Find the lines in the entries that follow where the word "beside" occurs, and state how many there are, with no other words.

Top of Data supplied

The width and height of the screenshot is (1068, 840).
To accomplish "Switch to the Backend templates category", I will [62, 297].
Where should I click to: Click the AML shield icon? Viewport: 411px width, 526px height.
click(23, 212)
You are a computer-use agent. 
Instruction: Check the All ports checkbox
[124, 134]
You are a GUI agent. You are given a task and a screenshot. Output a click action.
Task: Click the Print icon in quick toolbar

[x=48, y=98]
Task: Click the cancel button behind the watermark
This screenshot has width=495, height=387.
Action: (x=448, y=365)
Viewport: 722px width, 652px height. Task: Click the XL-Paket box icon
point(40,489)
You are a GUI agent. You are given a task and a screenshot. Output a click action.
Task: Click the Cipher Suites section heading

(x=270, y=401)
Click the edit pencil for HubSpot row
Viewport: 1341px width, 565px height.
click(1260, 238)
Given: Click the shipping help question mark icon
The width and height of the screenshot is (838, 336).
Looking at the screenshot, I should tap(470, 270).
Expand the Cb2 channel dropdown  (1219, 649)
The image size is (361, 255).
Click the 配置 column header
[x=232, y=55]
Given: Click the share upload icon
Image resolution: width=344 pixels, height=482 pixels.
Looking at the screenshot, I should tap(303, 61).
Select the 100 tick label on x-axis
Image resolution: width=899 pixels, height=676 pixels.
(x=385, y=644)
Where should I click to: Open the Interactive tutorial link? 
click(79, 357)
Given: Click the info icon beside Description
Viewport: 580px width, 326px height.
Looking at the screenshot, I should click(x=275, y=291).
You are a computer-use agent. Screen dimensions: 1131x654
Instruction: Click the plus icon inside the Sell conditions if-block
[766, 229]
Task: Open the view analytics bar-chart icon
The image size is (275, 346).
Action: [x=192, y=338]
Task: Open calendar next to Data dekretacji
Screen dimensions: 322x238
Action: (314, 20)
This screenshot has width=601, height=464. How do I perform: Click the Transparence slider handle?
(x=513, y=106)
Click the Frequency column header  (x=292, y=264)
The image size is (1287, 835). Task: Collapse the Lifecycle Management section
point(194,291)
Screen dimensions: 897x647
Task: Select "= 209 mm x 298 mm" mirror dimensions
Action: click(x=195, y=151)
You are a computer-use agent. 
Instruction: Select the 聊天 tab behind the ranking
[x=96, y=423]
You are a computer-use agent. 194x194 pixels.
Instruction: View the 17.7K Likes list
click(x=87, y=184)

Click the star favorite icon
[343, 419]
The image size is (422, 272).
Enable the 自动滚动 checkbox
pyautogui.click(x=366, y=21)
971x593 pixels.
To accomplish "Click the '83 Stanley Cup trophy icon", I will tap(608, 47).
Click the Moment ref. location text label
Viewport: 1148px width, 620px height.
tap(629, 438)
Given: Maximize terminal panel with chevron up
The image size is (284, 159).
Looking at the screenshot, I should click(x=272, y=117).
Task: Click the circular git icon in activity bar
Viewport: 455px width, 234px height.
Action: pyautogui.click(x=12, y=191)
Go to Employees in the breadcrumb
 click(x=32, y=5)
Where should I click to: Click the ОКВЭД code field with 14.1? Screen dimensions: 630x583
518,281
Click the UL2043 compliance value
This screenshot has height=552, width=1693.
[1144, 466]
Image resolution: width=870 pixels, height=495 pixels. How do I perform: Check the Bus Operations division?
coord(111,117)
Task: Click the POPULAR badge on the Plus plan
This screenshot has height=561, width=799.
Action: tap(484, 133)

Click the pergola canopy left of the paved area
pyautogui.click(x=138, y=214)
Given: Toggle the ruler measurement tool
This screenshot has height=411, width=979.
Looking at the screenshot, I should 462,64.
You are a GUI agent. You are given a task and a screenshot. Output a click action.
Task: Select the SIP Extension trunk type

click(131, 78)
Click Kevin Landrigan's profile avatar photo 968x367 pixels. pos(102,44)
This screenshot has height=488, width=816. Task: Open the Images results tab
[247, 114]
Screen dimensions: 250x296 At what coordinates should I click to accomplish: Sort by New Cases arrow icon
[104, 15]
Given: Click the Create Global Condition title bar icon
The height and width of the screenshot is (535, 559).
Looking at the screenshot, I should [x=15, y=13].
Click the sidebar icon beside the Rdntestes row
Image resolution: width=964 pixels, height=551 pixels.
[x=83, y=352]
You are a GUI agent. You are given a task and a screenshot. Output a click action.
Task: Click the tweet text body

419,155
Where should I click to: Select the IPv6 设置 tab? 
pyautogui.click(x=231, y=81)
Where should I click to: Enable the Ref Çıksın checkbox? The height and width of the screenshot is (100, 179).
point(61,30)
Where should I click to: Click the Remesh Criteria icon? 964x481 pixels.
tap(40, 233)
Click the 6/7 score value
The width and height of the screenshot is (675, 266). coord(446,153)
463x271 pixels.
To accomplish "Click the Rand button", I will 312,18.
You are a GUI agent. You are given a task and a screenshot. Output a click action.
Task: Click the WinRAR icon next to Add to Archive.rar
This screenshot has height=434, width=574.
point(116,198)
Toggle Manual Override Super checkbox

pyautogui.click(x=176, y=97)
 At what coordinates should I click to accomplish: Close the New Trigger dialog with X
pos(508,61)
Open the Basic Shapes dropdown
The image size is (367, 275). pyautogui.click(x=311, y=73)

Bottom of Data supplied

#### Answer space:
2